## Written task:
Reproduce the listing below line for line, keeping every character unchanged.

## Data supplied:
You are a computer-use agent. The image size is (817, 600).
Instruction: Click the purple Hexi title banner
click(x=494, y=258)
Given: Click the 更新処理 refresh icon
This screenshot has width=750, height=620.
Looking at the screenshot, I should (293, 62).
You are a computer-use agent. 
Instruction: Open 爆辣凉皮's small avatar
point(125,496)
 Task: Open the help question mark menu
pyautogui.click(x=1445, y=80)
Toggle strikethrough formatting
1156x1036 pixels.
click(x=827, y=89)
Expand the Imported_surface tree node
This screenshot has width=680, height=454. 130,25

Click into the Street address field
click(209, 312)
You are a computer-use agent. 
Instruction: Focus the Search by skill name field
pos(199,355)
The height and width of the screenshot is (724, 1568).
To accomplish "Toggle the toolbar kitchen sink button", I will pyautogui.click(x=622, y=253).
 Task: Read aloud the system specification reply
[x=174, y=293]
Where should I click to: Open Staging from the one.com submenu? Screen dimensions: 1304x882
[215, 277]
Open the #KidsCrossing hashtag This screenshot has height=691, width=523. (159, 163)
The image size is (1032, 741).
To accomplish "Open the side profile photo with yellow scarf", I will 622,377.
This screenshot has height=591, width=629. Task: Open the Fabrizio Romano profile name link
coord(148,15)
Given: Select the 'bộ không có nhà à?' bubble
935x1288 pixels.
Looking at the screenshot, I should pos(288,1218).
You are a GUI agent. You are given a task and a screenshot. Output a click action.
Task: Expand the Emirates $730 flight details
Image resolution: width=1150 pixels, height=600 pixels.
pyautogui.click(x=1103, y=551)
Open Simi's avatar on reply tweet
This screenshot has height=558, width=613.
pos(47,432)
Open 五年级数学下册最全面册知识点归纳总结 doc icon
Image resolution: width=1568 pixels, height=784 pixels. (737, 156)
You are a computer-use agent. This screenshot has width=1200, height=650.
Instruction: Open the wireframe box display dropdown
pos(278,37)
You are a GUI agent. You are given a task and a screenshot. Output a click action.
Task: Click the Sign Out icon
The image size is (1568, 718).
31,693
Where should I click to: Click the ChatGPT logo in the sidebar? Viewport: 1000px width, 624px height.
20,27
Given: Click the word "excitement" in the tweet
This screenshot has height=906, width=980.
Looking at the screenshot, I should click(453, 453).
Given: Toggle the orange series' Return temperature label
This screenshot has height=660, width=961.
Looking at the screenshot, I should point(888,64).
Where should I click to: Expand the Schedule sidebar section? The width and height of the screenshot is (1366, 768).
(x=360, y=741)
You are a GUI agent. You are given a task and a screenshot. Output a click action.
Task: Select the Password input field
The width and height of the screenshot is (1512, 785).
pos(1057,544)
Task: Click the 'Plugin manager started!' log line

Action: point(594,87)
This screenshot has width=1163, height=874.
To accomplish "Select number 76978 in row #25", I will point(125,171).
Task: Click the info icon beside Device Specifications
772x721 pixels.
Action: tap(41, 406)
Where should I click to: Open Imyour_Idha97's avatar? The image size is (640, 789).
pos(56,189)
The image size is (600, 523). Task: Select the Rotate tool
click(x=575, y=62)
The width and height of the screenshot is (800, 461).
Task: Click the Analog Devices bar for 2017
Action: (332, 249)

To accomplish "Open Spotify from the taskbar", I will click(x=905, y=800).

## Completed exercise:
You are a computer-use agent. The image size is (817, 600).
Instruction: Click the purple Hexi title banner
click(x=494, y=258)
Given: Click the 更新処理 refresh icon
This screenshot has width=750, height=620.
Looking at the screenshot, I should (293, 62).
You are a computer-use agent. 
Instruction: Open 爆辣凉皮's small avatar
point(125,496)
 Task: Open the help question mark menu
pyautogui.click(x=1445, y=80)
Toggle strikethrough formatting
1156x1036 pixels.
click(x=827, y=89)
Expand the Imported_surface tree node
This screenshot has width=680, height=454. 130,25

Click into the Street address field
click(209, 312)
You are a computer-use agent. 
Instruction: Focus the Search by skill name field
pos(199,355)
The height and width of the screenshot is (724, 1568).
To accomplish "Toggle the toolbar kitchen sink button", I will pyautogui.click(x=622, y=253).
 Task: Read aloud the system specification reply
[x=174, y=293]
Where should I click to: Open Staging from the one.com submenu? Screen dimensions: 1304x882
[215, 277]
Open the #KidsCrossing hashtag This screenshot has height=691, width=523. (159, 163)
The image size is (1032, 741).
To accomplish "Open the side profile photo with yellow scarf", I will 622,377.
This screenshot has height=591, width=629. Task: Open the Fabrizio Romano profile name link
coord(148,15)
Given: Select the 'bộ không có nhà à?' bubble
935x1288 pixels.
Looking at the screenshot, I should pos(288,1218).
You are a GUI agent. You are given a task and a screenshot. Output a click action.
Task: Expand the Emirates $730 flight details
Image resolution: width=1150 pixels, height=600 pixels.
pyautogui.click(x=1103, y=551)
Open Simi's avatar on reply tweet
This screenshot has height=558, width=613.
pos(47,432)
Open 五年级数学下册最全面册知识点归纳总结 doc icon
Image resolution: width=1568 pixels, height=784 pixels. (737, 156)
You are a computer-use agent. This screenshot has width=1200, height=650.
Instruction: Open the wireframe box display dropdown
pos(278,37)
You are a GUI agent. You are given a task and a screenshot. Output a click action.
Task: Click the Sign Out icon
The image size is (1568, 718).
31,693
Where should I click to: Click the ChatGPT logo in the sidebar? Viewport: 1000px width, 624px height.
20,27
Given: Click the word "excitement" in the tweet
This screenshot has height=906, width=980.
Looking at the screenshot, I should click(453, 453).
Given: Toggle the orange series' Return temperature label
This screenshot has height=660, width=961.
Looking at the screenshot, I should point(888,64).
Where should I click to: Expand the Schedule sidebar section? The width and height of the screenshot is (1366, 768).
(x=360, y=741)
You are a GUI agent. You are given a task and a screenshot. Output a click action.
Task: Select the Password input field
The width and height of the screenshot is (1512, 785).
pos(1057,544)
Task: Click the 'Plugin manager started!' log line

Action: point(594,87)
This screenshot has width=1163, height=874.
To accomplish "Select number 76978 in row #25", I will point(125,171).
Task: Click the info icon beside Device Specifications
772x721 pixels.
Action: tap(41, 406)
Where should I click to: Open Imyour_Idha97's avatar? The image size is (640, 789).
pos(56,189)
The image size is (600, 523). Task: Select the Rotate tool
click(x=575, y=62)
The width and height of the screenshot is (800, 461).
Task: Click the Analog Devices bar for 2017
Action: (332, 249)

To accomplish "Open Spotify from the taskbar", I will click(x=905, y=800).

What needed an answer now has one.